# Dataset records
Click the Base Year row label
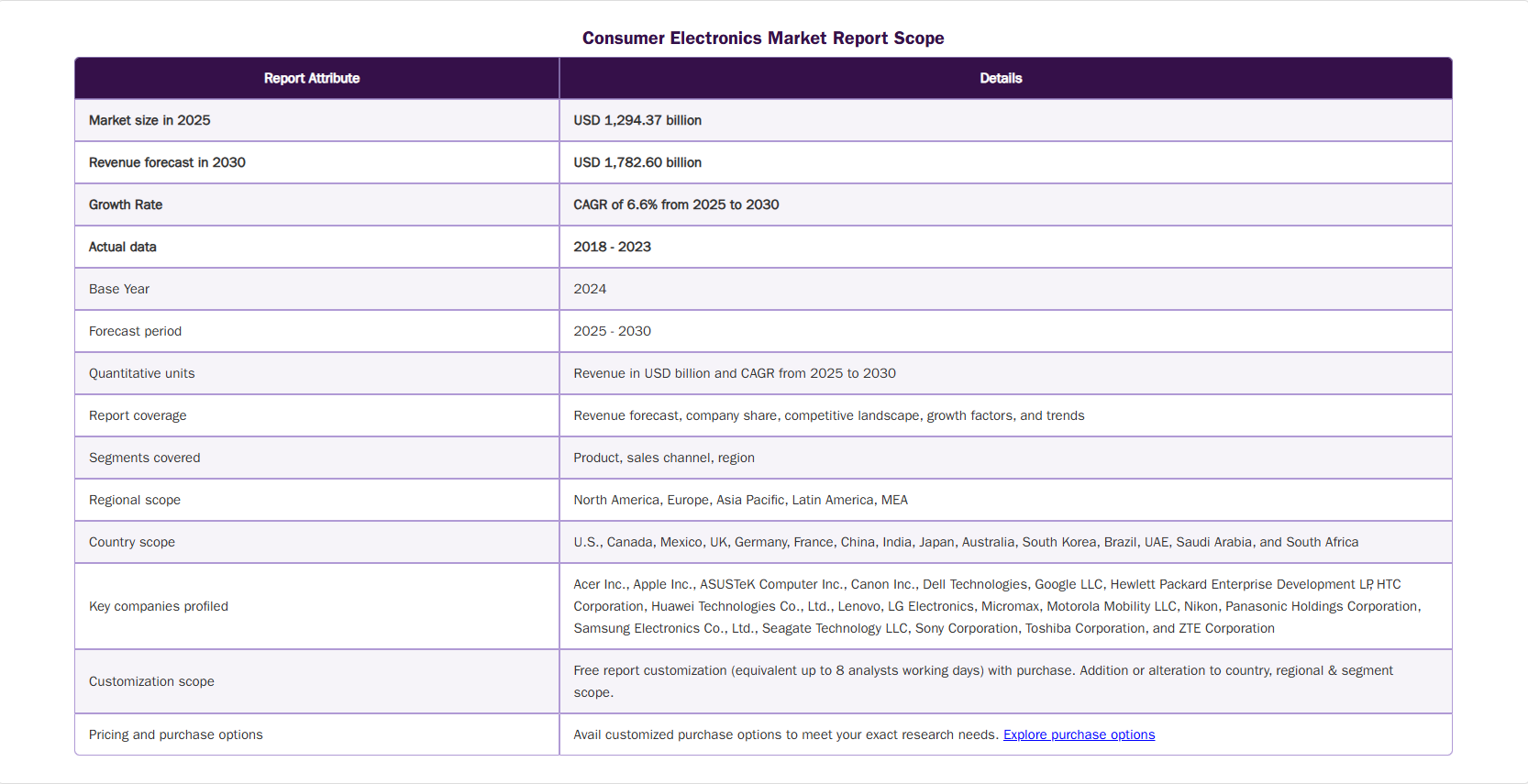1528x784 pixels. pos(119,289)
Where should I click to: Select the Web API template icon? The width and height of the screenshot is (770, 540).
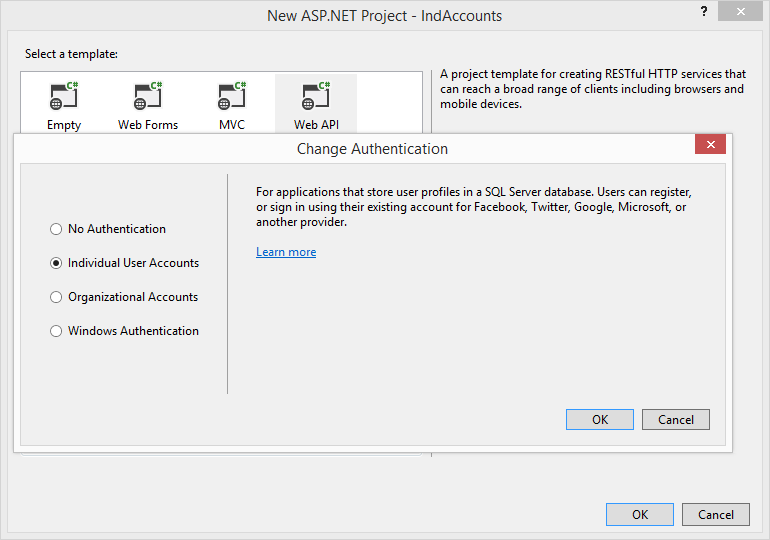316,98
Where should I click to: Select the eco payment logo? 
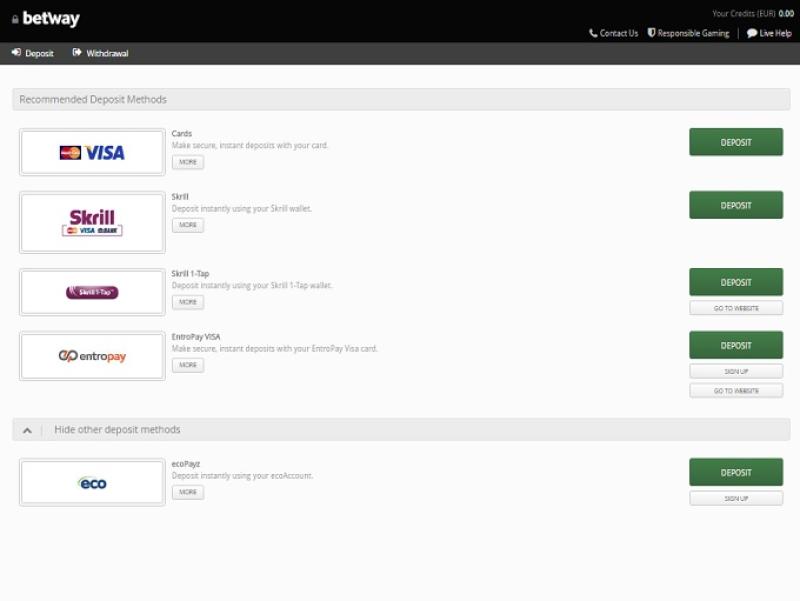[x=92, y=483]
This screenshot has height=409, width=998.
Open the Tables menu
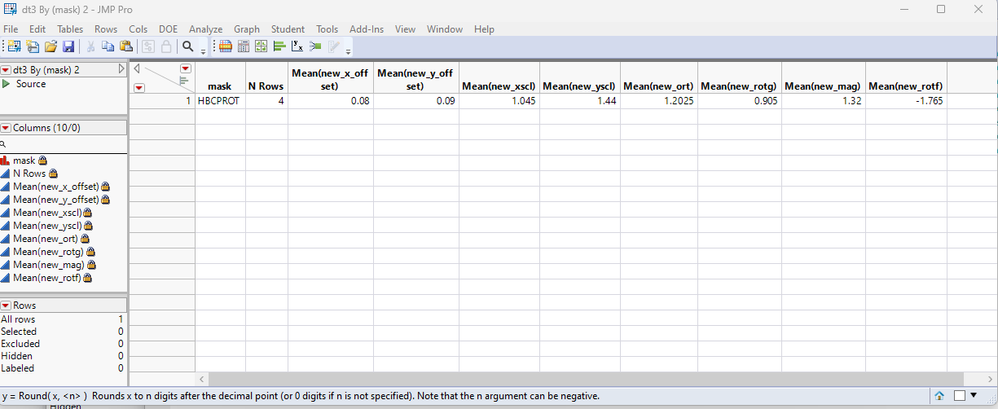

# Aim of the exercise
Each line from the one containing "This screenshot has height=409, width=998." through the end of the records above is to be retyped exactly, with the pictures omitted and nothing added.

# Exercise answer
This screenshot has height=409, width=998.
Open the Tables menu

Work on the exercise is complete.